This repository has been archived on 2025-08-04. You can view files and clone it, but cannot push or open issues or pull requests.
rhaj/rhai_engine/rhaibook/engine/custom-syntax.md
2025-04-19 08:10:30 +02:00

19 KiB
Raw Blame History

Extend Rhai with Custom Syntax

{{#include ../links.md}}

For the ultimate adventurous, there is a built-in facility to extend the Rhai language with custom-defined syntax.

But before going off to define the next weird statement type, heed this warning:


Stick with standard language syntax as much as possible.

Having to learn Rhai is bad enough, no sane user would ever want to learn _yet_ another obscure
language syntax just to do something.

Try [custom operators] first.  A custom syntax should be considered a _last resort_.

* Where an operation is used a _LOT_ and a custom syntax saves a lot of typing.

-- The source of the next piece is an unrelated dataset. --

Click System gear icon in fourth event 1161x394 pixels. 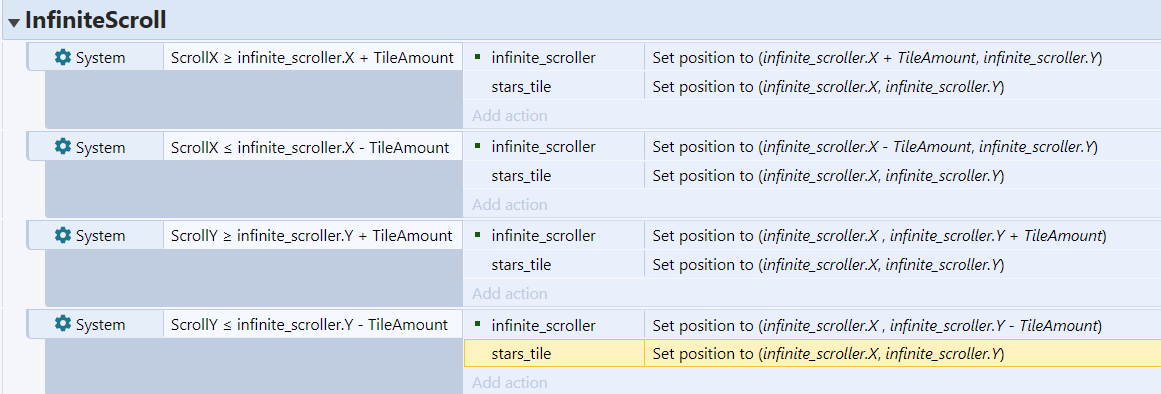click(63, 324)
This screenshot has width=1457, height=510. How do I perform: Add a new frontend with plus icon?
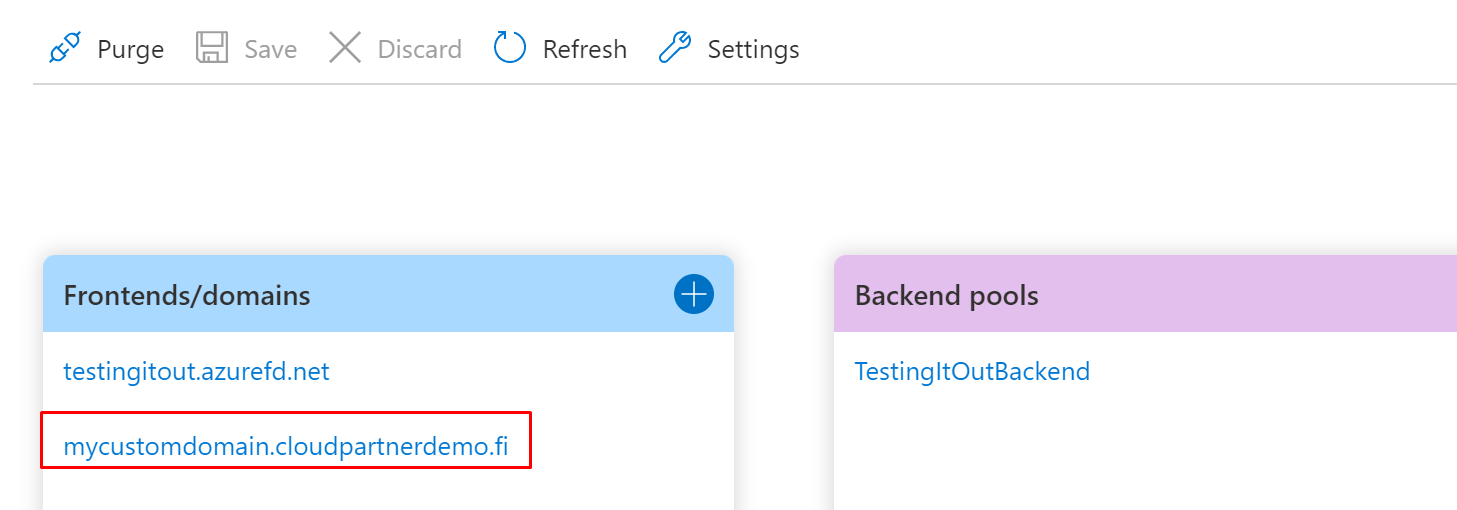pos(693,295)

* Where a custom syntax _significantly_ simplifies the code and _significantly_ enhances
  understanding of the code's intent.

* Where certain logic cannot be easily encapsulated inside a function.

* Where you just want to confuse your user and make their lives miserable, because you can.

Custom syntax can be disabled via the [`no_custom_syntax`] feature.

How to Do It

Step One Design The Syntax

A custom syntax is simply a list of symbols.

These symbol types can be used:

  • Standard [keywords]
  • Standard [operators]
  • Reserved symbols.
  • Identifiers following the [variable] naming rules.
  • $expr$ any valid expression, statement or statements block.
  • $block$ any valid statements block (i.e. must be enclosed by { ... }).
  • $func$ any valid [closure], or any valid statements block as the body of a [closure] with no parameters (if not [no_function]).
  • $ident$ any [variable] name.
  • $symbol$ any [symbol][operator], active or reserved.
  • $bool$ a boolean value.
  • $int$ an integer number.
  • $float$ a floating-point number (if not [no_float]).
  • $string$ a [string] literal.

The first symbol must be an identifier

There is no specific limit on the combination and sequencing of each symbol type, except the first symbol which must be a custom [keyword] that follows the naming rules of [variables].

The first symbol also cannot be a normal [keyword] unless it is [disabled][disable keywords and operators]. Any valid identifier that is not an active [keyword] works fine, even if it is a reserved [keyword].

The first symbol must be unique

Rhai uses the first symbol as a clue to parse custom syntax.

Therefore, at any one time, there can only be one custom syntax starting with each unique symbol.

Any new custom syntax definition using the same first symbol simply overwrites the previous one.

Example

exec [ $ident$ $symbol$ $int$ ] <- $expr$ : $block$

The above syntax is made up of a stream of symbols:

Position Input slot Symbol Description
1 exec custom keyword
2 [ the left bracket symbol
2 0 $ident$ a [variable] name
3 1 $symbol$ the operator
4 2 $int$ an integer number
5 ] the right bracket symbol
6 <- the left-arrow symbol (which is a reserved symbol in Rhai).
7 3 $expr$ an expression, which may be enclosed with { ... }, or not.
8 : the colon symbol
9 4 $block$ a statements block, which must be enclosed with { ... }.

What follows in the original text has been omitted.